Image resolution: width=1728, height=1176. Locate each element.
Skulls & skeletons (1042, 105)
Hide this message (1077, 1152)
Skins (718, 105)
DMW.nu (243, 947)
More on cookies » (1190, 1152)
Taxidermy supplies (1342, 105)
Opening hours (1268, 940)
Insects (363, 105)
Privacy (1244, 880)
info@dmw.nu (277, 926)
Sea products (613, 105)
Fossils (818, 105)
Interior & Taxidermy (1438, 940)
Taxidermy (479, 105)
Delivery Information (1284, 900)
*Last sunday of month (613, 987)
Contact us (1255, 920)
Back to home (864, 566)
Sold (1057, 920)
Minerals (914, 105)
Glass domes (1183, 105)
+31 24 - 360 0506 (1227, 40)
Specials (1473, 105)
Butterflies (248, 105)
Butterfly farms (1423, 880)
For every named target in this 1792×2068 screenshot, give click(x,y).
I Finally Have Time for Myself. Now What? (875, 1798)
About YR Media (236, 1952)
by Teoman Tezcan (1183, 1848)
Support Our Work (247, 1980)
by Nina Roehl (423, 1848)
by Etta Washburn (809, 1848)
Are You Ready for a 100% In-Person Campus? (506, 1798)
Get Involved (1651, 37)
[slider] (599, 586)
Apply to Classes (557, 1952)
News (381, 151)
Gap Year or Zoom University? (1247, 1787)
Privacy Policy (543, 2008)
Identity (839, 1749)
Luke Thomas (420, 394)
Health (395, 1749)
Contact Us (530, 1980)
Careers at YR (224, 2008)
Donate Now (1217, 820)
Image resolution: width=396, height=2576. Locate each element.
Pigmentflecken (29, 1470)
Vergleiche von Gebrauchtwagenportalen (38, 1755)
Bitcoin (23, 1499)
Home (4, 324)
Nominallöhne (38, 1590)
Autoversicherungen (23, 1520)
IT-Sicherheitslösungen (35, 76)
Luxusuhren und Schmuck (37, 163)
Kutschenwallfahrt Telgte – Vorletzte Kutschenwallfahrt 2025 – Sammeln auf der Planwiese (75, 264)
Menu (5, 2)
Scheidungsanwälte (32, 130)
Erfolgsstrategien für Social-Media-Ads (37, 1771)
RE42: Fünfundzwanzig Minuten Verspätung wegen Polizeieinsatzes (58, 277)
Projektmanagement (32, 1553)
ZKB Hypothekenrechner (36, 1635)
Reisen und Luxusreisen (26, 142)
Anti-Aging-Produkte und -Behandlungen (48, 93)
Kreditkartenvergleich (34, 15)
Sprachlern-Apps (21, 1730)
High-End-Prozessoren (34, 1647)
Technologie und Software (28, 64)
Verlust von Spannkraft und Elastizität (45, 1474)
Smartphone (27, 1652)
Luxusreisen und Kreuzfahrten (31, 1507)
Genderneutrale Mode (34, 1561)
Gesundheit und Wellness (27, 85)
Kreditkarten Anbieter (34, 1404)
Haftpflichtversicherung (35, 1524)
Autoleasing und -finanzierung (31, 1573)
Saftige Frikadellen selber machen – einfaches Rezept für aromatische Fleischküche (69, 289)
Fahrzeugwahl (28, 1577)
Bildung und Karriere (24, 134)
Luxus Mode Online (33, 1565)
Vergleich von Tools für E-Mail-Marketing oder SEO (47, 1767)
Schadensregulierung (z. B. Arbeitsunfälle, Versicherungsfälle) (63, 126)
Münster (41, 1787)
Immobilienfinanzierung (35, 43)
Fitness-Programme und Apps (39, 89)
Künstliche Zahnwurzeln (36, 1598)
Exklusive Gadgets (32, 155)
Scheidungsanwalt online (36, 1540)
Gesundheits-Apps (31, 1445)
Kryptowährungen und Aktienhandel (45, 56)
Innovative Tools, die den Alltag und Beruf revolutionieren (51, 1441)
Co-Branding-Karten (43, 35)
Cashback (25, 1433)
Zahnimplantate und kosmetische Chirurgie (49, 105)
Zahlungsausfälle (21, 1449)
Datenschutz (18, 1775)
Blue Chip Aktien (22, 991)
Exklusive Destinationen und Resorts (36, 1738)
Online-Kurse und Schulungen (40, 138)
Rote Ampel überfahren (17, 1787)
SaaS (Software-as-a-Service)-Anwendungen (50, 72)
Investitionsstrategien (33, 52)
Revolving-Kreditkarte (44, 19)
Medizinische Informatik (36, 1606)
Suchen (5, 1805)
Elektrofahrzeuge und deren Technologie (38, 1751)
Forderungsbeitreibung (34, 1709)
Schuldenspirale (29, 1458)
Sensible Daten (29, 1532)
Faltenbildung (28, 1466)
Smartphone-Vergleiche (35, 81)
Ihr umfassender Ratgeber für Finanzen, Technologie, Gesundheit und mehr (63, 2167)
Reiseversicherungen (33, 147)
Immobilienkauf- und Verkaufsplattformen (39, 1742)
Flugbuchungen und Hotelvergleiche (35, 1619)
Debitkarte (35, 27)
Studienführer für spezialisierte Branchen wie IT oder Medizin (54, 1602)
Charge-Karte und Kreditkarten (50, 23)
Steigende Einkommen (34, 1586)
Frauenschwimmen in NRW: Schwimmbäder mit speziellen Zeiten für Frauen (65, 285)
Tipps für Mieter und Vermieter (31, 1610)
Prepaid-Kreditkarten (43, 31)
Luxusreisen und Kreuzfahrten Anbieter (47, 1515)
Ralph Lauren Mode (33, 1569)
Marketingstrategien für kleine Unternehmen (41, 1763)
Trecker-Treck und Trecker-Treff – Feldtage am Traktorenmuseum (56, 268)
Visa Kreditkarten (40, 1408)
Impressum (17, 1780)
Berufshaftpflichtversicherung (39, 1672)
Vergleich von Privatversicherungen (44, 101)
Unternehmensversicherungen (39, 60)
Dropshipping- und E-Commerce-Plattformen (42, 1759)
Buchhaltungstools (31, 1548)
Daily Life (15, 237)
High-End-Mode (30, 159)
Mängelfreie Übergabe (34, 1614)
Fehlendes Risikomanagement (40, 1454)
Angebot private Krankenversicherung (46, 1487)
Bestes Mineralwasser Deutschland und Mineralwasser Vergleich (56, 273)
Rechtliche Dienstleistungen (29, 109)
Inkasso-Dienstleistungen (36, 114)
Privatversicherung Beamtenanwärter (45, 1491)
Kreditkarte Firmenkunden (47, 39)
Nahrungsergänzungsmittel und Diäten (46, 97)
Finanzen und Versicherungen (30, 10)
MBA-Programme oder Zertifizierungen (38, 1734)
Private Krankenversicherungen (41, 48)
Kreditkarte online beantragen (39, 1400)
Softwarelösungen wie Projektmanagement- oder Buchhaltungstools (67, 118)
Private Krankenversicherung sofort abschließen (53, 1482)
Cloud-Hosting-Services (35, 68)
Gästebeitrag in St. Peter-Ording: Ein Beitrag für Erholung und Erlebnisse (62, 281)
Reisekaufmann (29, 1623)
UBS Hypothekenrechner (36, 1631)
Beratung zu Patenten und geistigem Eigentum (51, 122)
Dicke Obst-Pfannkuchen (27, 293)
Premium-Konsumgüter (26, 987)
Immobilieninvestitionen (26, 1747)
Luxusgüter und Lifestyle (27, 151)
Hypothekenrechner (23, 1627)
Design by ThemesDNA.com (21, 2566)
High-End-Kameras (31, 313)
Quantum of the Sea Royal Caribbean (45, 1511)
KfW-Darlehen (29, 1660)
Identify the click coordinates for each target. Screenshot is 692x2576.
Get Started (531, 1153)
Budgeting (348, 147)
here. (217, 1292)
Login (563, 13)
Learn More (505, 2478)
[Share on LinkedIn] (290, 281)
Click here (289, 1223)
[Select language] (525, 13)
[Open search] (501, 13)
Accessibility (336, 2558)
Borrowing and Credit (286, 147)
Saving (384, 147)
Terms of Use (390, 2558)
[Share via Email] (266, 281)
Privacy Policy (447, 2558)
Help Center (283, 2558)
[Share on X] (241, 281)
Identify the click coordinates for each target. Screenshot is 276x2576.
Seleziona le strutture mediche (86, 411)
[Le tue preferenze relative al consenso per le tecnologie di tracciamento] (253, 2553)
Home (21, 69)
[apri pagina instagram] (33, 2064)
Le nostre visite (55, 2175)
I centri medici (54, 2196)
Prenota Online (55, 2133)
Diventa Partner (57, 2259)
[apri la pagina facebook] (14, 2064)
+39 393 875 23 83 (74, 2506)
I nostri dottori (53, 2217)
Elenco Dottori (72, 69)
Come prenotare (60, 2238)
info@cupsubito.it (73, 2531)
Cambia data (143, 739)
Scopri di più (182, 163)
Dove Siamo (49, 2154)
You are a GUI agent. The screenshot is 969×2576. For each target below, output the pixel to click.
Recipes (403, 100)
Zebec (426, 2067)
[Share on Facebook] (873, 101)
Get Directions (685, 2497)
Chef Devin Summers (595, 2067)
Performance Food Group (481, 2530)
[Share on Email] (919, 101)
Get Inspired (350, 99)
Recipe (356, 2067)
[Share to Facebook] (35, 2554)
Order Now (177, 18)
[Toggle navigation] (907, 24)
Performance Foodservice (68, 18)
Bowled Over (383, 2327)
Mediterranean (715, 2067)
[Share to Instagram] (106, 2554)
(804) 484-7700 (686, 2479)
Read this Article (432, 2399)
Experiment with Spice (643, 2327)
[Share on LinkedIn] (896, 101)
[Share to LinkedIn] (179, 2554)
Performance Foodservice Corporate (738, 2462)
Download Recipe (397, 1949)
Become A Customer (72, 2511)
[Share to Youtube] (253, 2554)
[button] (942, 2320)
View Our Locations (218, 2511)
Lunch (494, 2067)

What is required -
Please give back, exactly as it stands above, the stretch from the line with "Immobilienfinanzierung (35, 43)" through the line with "Zahnimplantate und kosmetische", and no line outside it.

Response to the task -
Immobilienfinanzierung (35, 43)
Fitness-Programme und Apps (39, 89)
Künstliche Zahnwurzeln (36, 1598)
Exklusive Gadgets (32, 155)
Scheidungsanwalt online (36, 1540)
Gesundheits-Apps (31, 1445)
Kryptowährungen und Aktienhandel (45, 56)
Innovative Tools, die den Alltag und Beruf revolutionieren (51, 1441)
Co-Branding-Karten (43, 35)
Cashback (25, 1433)
Zahnimplantate und kosmetische Chirurgie (49, 105)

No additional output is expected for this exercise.